WHAT YOU NEED TO DO: The lines from the one holding "Screen dimensions: 1017x1590" to the final line of the listing below are to be duplicated exactly, with both ends included and pictures omitted.

GIVEN RECORDS:
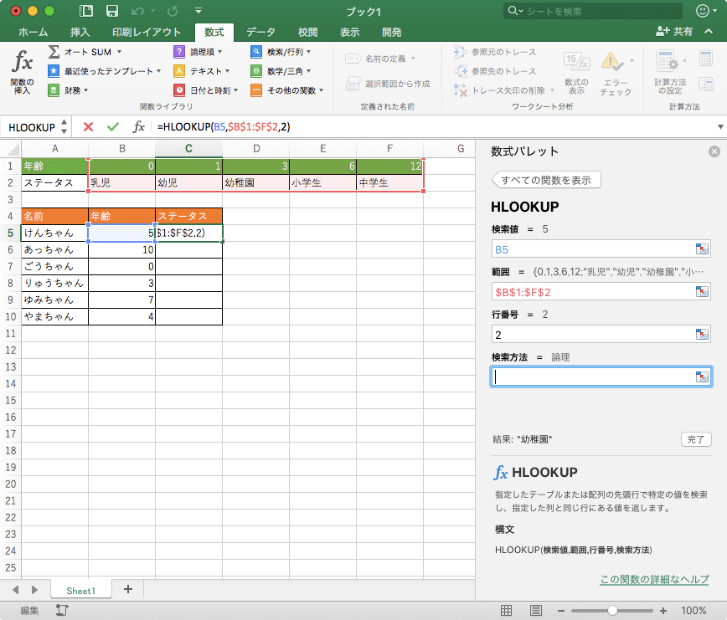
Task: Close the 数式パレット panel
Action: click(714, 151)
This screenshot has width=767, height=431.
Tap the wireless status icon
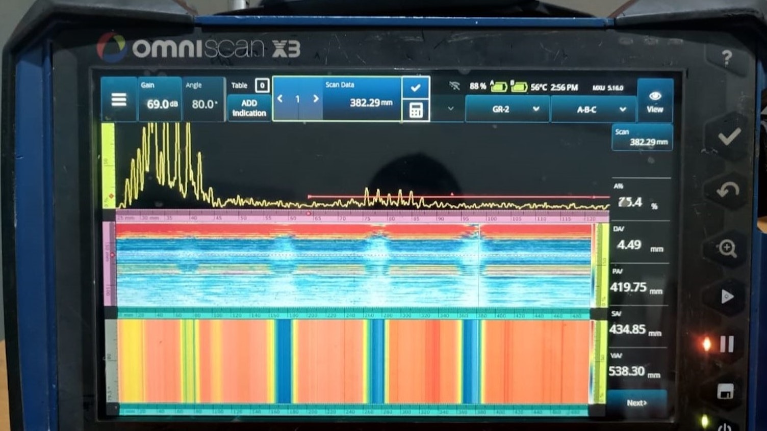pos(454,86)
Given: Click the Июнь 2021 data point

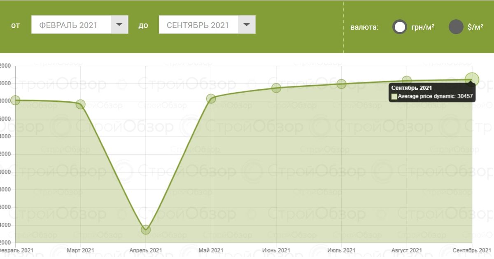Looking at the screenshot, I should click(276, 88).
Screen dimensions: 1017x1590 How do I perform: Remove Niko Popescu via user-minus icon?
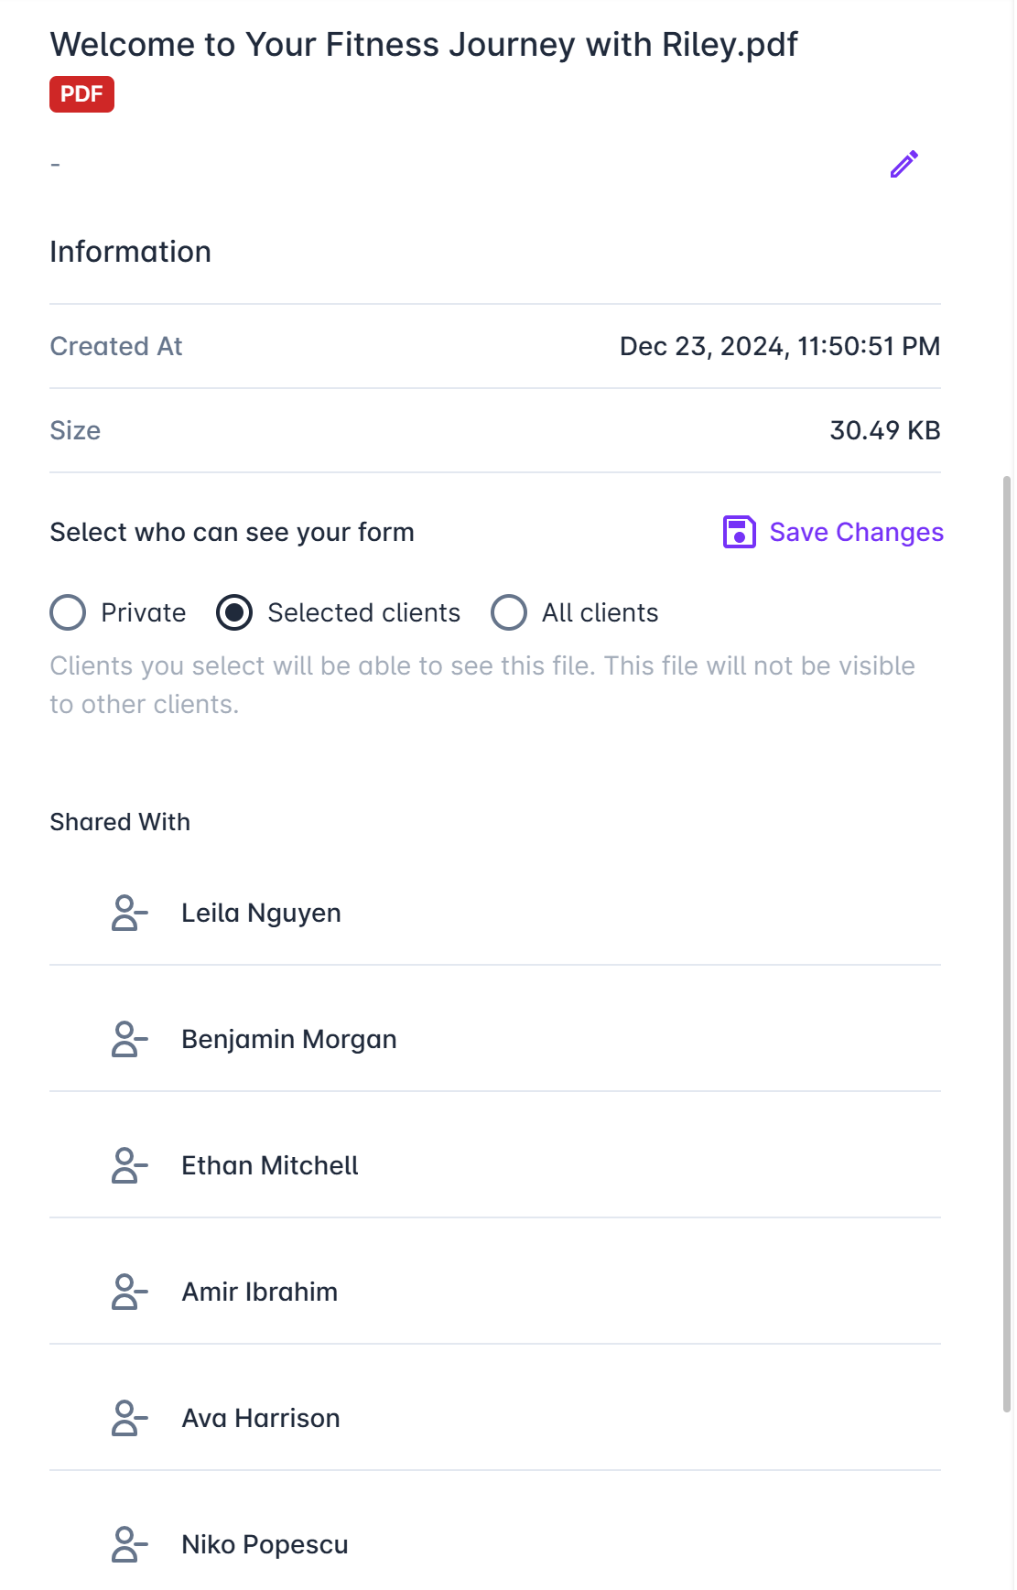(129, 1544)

EXERCISE ANSWER:
Screen dimensions: 1017x1590 How do I perform: Remove Niko Popescu via user-minus icon?
(129, 1544)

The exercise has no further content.